“I come from a society where women are almost nothing, not taken seriously, just waved away,” said 44-year-old Fadumo Dayib. “Certain men actually feel scared enough to make these threats because they recognise that I have the capability to instigate change.”
She added: “In terms of the threats that I’ve been getting, I see that actually as a positive sign that I am doing the right thing. As a result of what I am doing, Somali women will no longer be relegated to the back rooms and told to stay there. They’ll come out and they’ll never go back. I’m not surprised; in fact, I’m actually flattered that these cowards would be quaking or quivering in their sandals or whatever they wear just because I happened to step forward.”

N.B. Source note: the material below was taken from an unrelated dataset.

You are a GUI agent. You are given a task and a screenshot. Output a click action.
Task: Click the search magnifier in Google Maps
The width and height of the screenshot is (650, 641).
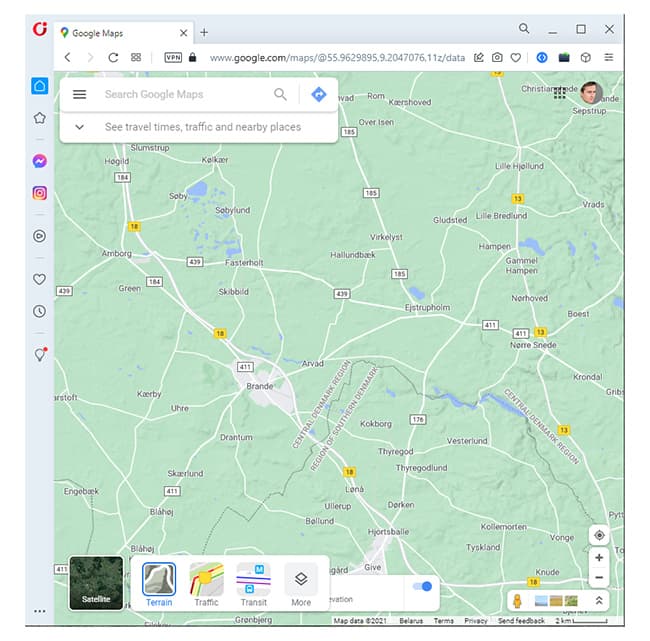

THE first of her mother’s 11 children to survive until adulthood, Dayib was given the nickname Deeqo, which means sufficient.
“My mother thought that if the child stays alive, then she’s sufficient, she’s enough and I don’t need other children,” Dayib explained.
However at first it looked as if the sickly baby would struggle to live – even though her mother had left Somalia for Kenya in order to seek better medical treatment after all her babies died of treatable conditions like respiratory infections and diarrhoea.
Dayib proved to be tougher than she looked and grew up with a thirst for knowledge only partly sated by a rudimentary education which was all the family could afford.